Does Medi-Cal Cover Physical Therapy?

Medi-Cal, California’s Medicaid program, provides comprehensive health coverage for millions of residents, including therapeutic services. Medi-Cal covers physical therapy (PT) when the service is determined to be medically necessary for the recipient. This benefit is intended to help beneficiaries recover from injury, manage chronic conditions, and restore or maintain functional ability. Accessing this treatment requires navigating specific rules concerning eligibility, authorization, and the type of Medi-Cal plan an individual possesses.

Eligibility and Medical Necessity

Physical therapy coverage is directly tied to medical necessity, meaning the treatment must be reasonable and required to address a specific medical condition. For an adult recipient, services must be necessary to protect life, prevent a significant illness or disability, or alleviate severe pain. This definition ensures that coverage focuses on acute rehabilitation and symptom management rather than general wellness or maintenance.

The process begins with a written prescription from a licensed practitioner, such as a physician, dentist, or podiatrist. This prescription must be specific, detailing the exact services, modalities, frequency, and expected duration of the therapy. Simply writing “physical therapy” is insufficient; the documentation must establish a clear link between the diagnosis and the therapeutic goals.

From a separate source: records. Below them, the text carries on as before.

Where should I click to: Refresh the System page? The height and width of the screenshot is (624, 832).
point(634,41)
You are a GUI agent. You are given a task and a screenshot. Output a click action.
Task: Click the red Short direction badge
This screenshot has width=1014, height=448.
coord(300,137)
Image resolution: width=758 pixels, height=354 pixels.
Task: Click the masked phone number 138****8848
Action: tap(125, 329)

For Medi-Cal recipients under the age of 21, the standard is broader due to the Early and Periodic Screening, Diagnostic, and Treatment (EPSDT) mandate. Under EPSDT, physical therapy is covered if it is needed to correct or ameliorate a defect or condition. This means treatment that sustains, maintains, or improves a child’s current health condition is covered. This allows for services that prevent a condition from worsening or help achieve age-appropriate growth and development.

Treatment is expected to produce significant, measurable improvement, or be necessary to establish an effective maintenance program in connection with a specific disease state. Services that are primarily for the convenience of the patient or provider, or those that do not require the specific skills of a licensed physical therapist, are not considered medically necessary. The prescribing practitioner must provide sufficient documentation to support the medical necessity criteria for the entire duration of the requested treatment plan.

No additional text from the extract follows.